Esa lógica tiene rostro y nombre: asesinatos de voces que incomodaban, líderes y defensores que fueron silenciados porque su trabajo mostraba otras formas de organizar la vida. La historia moderna registra casos donde intereses geopolíticos intervinieron para neutralizar liderazgos —desde Patrice Lumumba en la República Democrática del Congo, cuya eliminación estuvo vinculada a potencias de la Guerra Fría, hasta asesinatos más recientes y documentados de disidentes y periodistas (como Jamal Khashoggi), que revelan cómo los aparatos del poder pueden ordenar o facilitar la eliminación de opositores. Estas no son leyendas: son investigaciones, informes y procesos que prueban la intencionalidad política detrás del homicidio de dirigentes y voces.

La muerte instrumentada busca dos efectos: borrar el líder y mutilar la memoria colectiva. Si matan a quien encarna una causa y además rompen los archivos, las plazas y las prácticas de la comunidad, la idea pierde cuerpo y las nuevas generaciones no sabrán por qué luchar. Por eso la estrategia es eficaz: transforma la historia en vacío, fragmenta a las familias, instala el miedo y convierte el duelo en atomización social.

Los muertos nos hablan sin palabras: lo hacen en las manos vacías de las madres, en las listas de desaparecidos, en los huesos que el barro devuelve. Nos interpelan con una pregunta simple y terrible: ¿a quién sirve esta muerte? Nos recuerdan que dejarla pasar, normalizarla o convertirla en estadística es complicidad.

Y, en contraste, también están las culturas que convierten la muerte en cuidado: en México, el Día de Muertos honra a los difuntos con ofrendas y memoria; en muchas comunidades andinas y asiáticas la celebración es acto de presencia y reparación. Incluso en el cristianismo existe la conmemoración por los fieles difuntos: rituales que buscan recordar y nombrar. Esa diversidad cultural nos enseña que recordar es un acto político y humano: no es morboso, es necesario. Integrar esa tradición de memoria —rezos, altares, nombres— puede servir de antídoto contra la política del olvido.

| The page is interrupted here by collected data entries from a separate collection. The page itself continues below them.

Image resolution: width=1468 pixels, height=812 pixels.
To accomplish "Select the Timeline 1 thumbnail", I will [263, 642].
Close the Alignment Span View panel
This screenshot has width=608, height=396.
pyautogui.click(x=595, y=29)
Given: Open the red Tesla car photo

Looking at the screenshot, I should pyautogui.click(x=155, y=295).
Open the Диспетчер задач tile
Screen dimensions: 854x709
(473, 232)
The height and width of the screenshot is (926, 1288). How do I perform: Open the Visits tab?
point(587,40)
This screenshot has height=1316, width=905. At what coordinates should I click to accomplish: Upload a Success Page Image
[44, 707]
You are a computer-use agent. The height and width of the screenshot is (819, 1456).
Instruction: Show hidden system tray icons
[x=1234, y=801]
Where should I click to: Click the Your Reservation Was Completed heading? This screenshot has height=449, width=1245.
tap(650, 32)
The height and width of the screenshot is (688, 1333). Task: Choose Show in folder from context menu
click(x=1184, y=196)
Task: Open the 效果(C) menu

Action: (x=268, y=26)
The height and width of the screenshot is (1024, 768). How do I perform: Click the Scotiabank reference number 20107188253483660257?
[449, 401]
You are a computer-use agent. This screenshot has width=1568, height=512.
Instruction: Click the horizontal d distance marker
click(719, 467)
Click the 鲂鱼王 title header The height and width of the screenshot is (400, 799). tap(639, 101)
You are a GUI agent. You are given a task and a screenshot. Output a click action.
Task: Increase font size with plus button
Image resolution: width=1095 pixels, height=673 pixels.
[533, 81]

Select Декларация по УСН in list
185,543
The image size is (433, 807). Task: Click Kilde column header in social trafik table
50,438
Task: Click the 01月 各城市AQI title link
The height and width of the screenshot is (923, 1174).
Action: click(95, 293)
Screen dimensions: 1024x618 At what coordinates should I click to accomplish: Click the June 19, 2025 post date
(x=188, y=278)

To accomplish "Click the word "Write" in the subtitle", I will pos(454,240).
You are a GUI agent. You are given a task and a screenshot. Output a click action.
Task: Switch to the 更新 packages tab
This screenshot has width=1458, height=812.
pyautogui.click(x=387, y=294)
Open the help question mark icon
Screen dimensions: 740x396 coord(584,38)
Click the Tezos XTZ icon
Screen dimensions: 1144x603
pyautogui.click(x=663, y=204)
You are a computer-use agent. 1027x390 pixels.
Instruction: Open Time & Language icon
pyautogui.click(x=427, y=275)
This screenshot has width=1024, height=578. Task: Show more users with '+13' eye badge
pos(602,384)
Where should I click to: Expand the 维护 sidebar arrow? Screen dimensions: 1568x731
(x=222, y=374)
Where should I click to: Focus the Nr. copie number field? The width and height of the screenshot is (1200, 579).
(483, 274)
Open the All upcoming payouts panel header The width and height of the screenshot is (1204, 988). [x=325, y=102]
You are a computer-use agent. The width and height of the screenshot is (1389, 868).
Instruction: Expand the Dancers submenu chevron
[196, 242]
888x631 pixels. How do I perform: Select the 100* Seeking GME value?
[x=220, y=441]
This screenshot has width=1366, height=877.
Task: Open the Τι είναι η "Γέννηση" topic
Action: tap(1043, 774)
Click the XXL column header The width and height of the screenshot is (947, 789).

Esta noche, entonces, los muertos vuelven sin antifaz. No vienen a asustarnos; vienen a pedir memoria, verdad y justicia. Nos llaman a nombrar, a investigar, a exigir cuentas, a reconstruir historias que algunos quisieron enterrar. Porque si aceptamos la normalidad de la muerte política —si un muerto es “otra estadística” y una fosa un “hallazgo más”—, terminamos por enterrar también la posibilidad de resistencia.

Que esta noche el disfraz no nos haga sordos. Escuchemos: los muertos también hablan. Y su mandato es un deber para los vivos: recordar, reunirnos, exigir, y proteger la vida como bien común.

* Santiago Quiñónez, periodista IMC Colombia.